Hughes will self-isolate in his Toronto apartment for another week, filling some of the time watching the Formula One Drive to Survive documentary series on Netflix and playing video games.

The 2016 Olympian is also halfway through reading the Lord of the Rings series and wants to “dive into” Win at All Costs about the rise and fall of the Nike Oregon Project elite running team and head coach Alberto Salazar, who was handed a four-year suspension in 2019 for doping violations.
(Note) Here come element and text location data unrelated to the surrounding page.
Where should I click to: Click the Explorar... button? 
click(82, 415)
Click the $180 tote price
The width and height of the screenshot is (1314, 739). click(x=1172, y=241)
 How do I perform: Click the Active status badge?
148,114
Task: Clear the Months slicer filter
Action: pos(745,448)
“After the quarantine, I’ll have six to seven weeks of intense training leading into [Diamond League],” said Hughes, who plans to open his outdoor season May 23 in Rabat, Morocco, and also race the 3,000-metre steeplechase on June 4 at the Golden Gala meet in Rome.

From there, he would either return to Canada if the federal government has lifted the mandatory quarantine or remain in Europe or travel to the U.S. to train for a seventh appearance at Diamond League Monaco on July 9, three weeks before track events begin in Tokyo.

“Having to self-isolate for two weeks [in Canada] and then only have three weeks of training [before Monaco] it doesn’t make sense for me to come home,” Hughes said. “That’s where athletes in Canada are at such a disadvantage right now.

“U.S. [athletes don’t] have to quarantine and British Olympic athletes in the U.K. get an exemption. I’m not trying to downplay COVID but at the end of the day, if Canada doesn’t come away with the number of medals people are expecting in the Olympics … I think a lot of people will point to the fact our athletes weren’t allowed to travel because of the quarantine process.”